You might not think that you produce much waste when buying cannabis products, but the average cannabis user visits the dispensary at least once a week and buys a small assortment of cannabis flowers, tinctures, or edibles. If you were to save all the little plastic bags and containers from your weekly dispensary visit in a pile, imagine how that pile would look after just one month. Now picture that pile after a whole year.
This shouldn’t be a problem. After all, can’t we just recycle all the little baggies and canisters and call it good?
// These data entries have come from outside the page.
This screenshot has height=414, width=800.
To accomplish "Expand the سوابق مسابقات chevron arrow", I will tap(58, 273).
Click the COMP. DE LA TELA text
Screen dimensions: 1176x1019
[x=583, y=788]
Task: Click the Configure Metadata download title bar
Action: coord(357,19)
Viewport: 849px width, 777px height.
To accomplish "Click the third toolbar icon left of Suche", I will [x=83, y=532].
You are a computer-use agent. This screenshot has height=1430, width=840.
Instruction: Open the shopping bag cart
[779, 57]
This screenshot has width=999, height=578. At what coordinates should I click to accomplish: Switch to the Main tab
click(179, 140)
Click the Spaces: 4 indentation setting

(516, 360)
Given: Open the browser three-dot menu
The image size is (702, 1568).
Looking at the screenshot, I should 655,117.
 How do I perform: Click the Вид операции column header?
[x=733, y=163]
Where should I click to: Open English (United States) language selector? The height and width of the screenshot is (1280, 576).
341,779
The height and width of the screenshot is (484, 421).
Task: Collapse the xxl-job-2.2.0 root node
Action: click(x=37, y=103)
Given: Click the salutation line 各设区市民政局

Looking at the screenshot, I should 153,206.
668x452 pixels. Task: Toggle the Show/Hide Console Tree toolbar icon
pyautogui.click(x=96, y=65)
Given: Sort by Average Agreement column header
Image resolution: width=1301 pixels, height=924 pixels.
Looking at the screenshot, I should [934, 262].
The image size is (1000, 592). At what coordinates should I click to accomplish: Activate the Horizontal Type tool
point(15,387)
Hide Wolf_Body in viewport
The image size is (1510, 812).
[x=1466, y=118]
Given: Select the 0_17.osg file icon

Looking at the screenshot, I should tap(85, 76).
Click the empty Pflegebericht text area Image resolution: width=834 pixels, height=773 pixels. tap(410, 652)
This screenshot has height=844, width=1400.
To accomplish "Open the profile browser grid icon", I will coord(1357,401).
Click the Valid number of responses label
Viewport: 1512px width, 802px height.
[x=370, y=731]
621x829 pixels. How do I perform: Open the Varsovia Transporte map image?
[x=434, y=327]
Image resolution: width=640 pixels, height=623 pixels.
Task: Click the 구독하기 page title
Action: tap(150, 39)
In general, the rules and restrictions vary from state to state. Many plastic options can be recycled after a thorough rinse of all excess material - but there is still the size factor. Some cannabis manufacturers succeed in finding a suitable packaging material that can be recycled, but because the items are often so small, many of them literally fall through the cracks of the recycling machinery and get lost, ending up in the trash. Vapes, batteries and any item that contains more than one material pose a special challenge. The materials need to be effectively separated to sort for their respective recycling, which as of yet is not possible.
If you have ever bought cannabis products from an Arizona dispensary, you have probably looked at your purchases and wondered if it’s possible to recycle pre roll tubes, concentrate jars, or pop-top containers. Most of us want to do right by our planet and look for ways to do so. Fortunately, dispensary recycling is a new possibility at certain Arizona dispensaries, thanks to a local startup called Resinate Tech.
Founded by three young Arizona entrepreneurs who were determined to have a positive impact on the planet, Resinate Tech founders created a way to help cannabis consumers cut down on waste. These creators designed a recycling system capable of recycling cannabis packaging that other recycling facilities could not. Resinate Tech recycle pods accept plastic containers and bags that are too small to make it through large recycling systems, as well as packaging made from other materials that can’t be recycled by municipal programs.
Innovation like that taking place at Resinate is key to building sustainable practices to the cannabis space.
It is important to remember that the cannabis industry is a budding one. Unique problems tend to follow industry disruptors, and even new product introductions. Keurig’s K Cups coffee pods, though in the market since the late ‘90s, did not begin the transition to recyclable materials until 2016.
The marijuana industry has shown flexibility and adaptability with the various challenges presented as it has expanded and, like single use coffee pods, there are no signs of the space slowing down. Forward-thinkers like those at Resinate, biodegradable and more readily recyclable packaging options will be key to furthering sustainability within cannabis.